Dejando el lugar y en aproximándonos a la llamada Porta do Sol, un chalet en lo alto siempre se nos aparecía cual draculiano castillo. En menos de los que se escribe, a Porta do Sol, porque desde allí asomaba en el orto inundando de luz toda A Derrasa y A Rabeda.

En un abre y cierra, como lo recordamos al pasar el Ribeira Sacra, un restaurante, aunque yo prefiera eso de mesón, cuando nos hallamos en O Pinto, que mucho suena, y al poco llegando a Esgos el chalet de Joaquín Diéguez. De los grandes almacenes, donde algunos campeonatos de tenis, y la pétrea y señera casa de su hermano Pedro, a unos cientos de metros más arriba; en este mismo Esgos, inevitablemente, al paso, recuerda uno la amistad con los Murias: Sergio, Manolo y Santy, tan ligados al lugar.

Podría rematar, sin hallarme en la Ruta 66 como Kerouac, en “On The Road” (En la Carretera), en o Alto do Couso donde Victoria y Juan atendían su bar con terraza, obligada parada de parapentistas retornados de sus vuelos en el vecino Rodicio en cuyo campo de despegue, en la cota 1.000, un largo poste metálico, más tiempo abatido que erecto, con veleta, indicaba, antes de subir, la dirección del viento. Kerouac vagaba desde el Este, Medio Oeste, Oeste e incluso México marcando a una generación llamada Beat.

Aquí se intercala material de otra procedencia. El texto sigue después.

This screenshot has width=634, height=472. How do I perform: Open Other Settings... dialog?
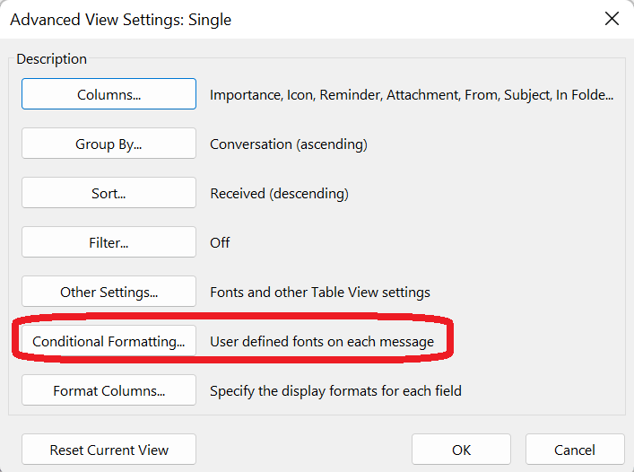[109, 292]
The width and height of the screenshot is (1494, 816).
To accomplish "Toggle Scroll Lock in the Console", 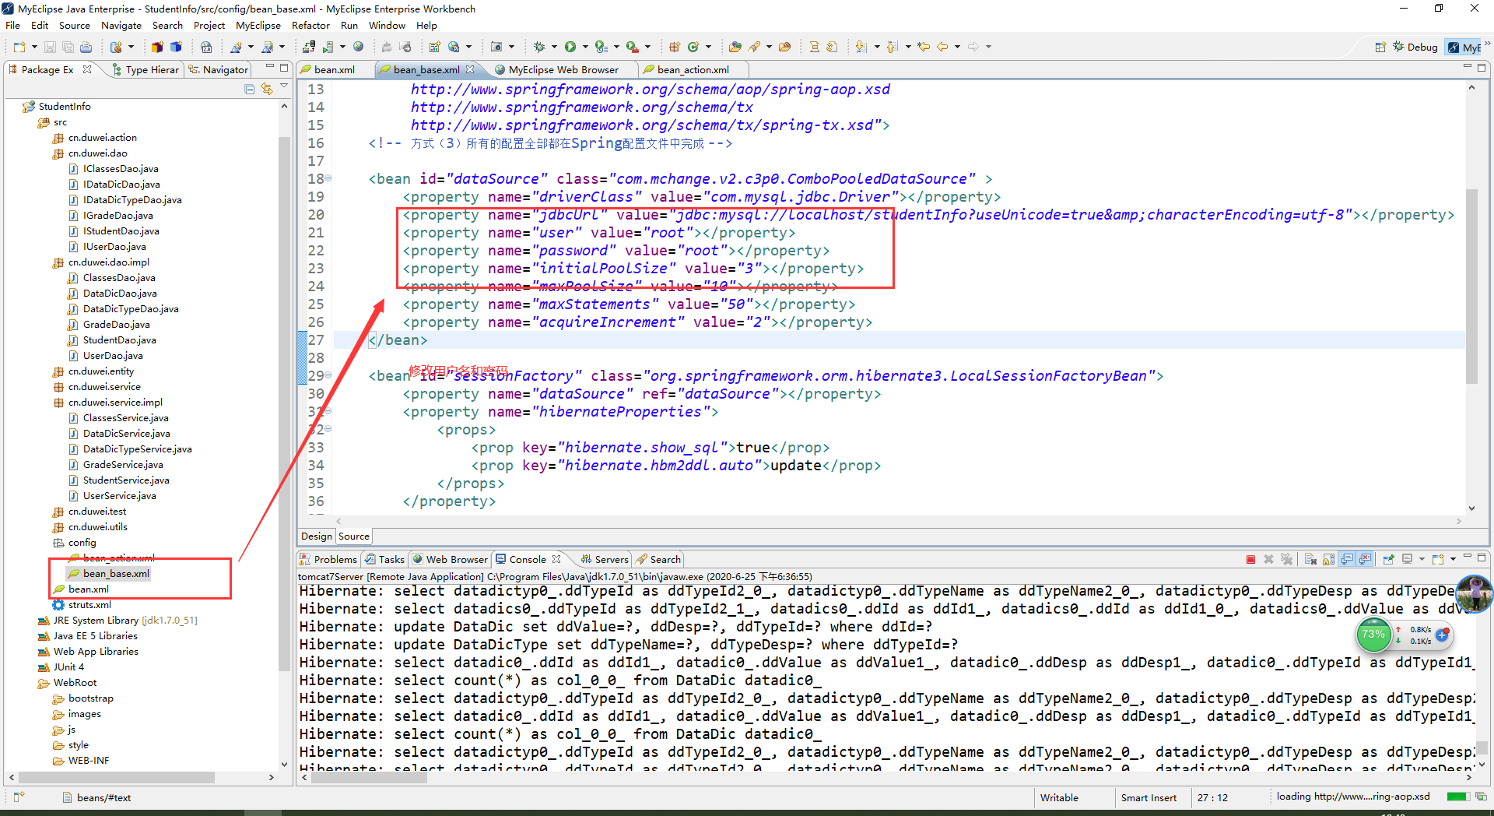I will click(x=1328, y=559).
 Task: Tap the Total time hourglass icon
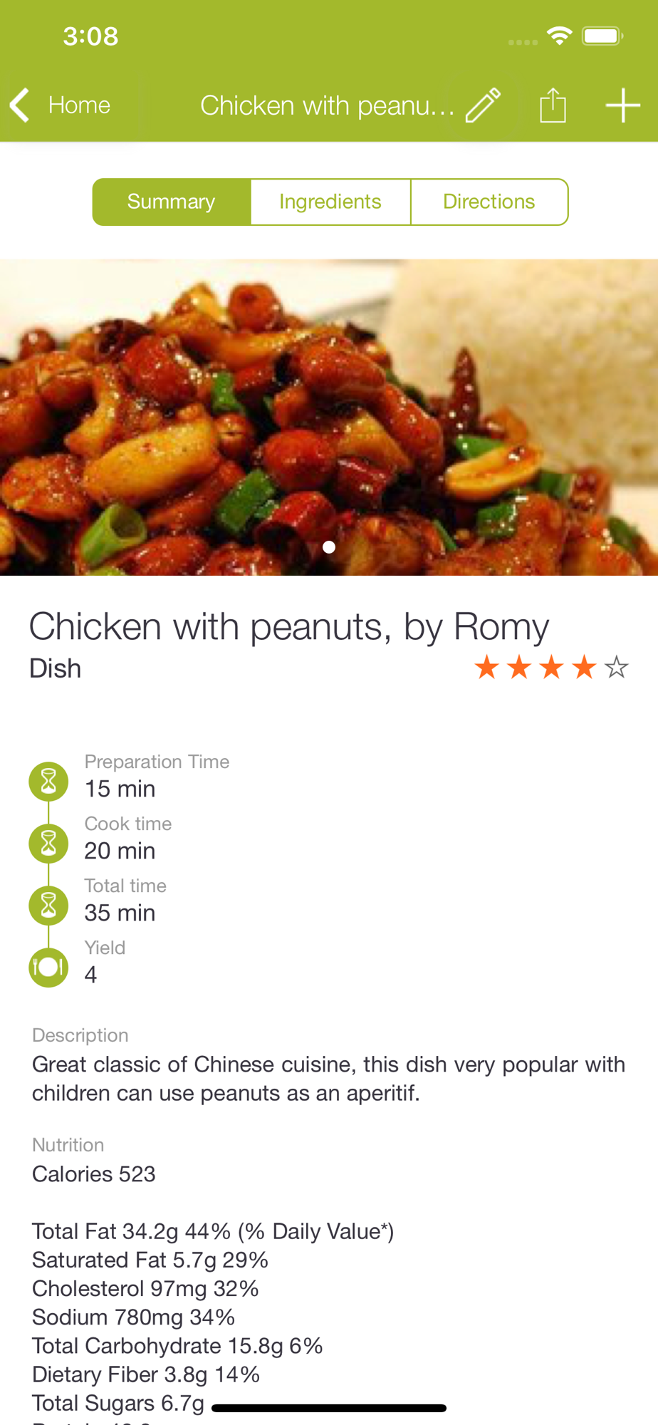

No continué la ascensión a las tierras caldelás habiendo superado esas plataformas a modo de escalones geológicos que en la Era Primaria el choque de placas elevó, haciendo emerger a Galicia desde el fondo marino, empezando por la olla ciudadana, Cachamuiña, Derrasa, Pinto, Xunqueira o el mismo Rodicio como muy bien explicaba en una de sus salidas J. Ramón Seara a un grupo de alumnos universitarios y a media docena de senior. No hace falta ir a la Ruta-66 que atraviesa los 6.000 kilómetros de este a oeste de Estados Unidos para tener nuestra Ruta, solo que de oeste a este; allá Jack Kerouac marcó a toda una generación; aquí, a ninguna; medio siglo después Fermi la repitió, paso a paso, con “De nuevo en la Carretera”. La Ruta 66 yace maltrecha o sepultada por otras; la nuestra está viva, sin ni siquiera atisbar dimensión alguna, solamente el relato.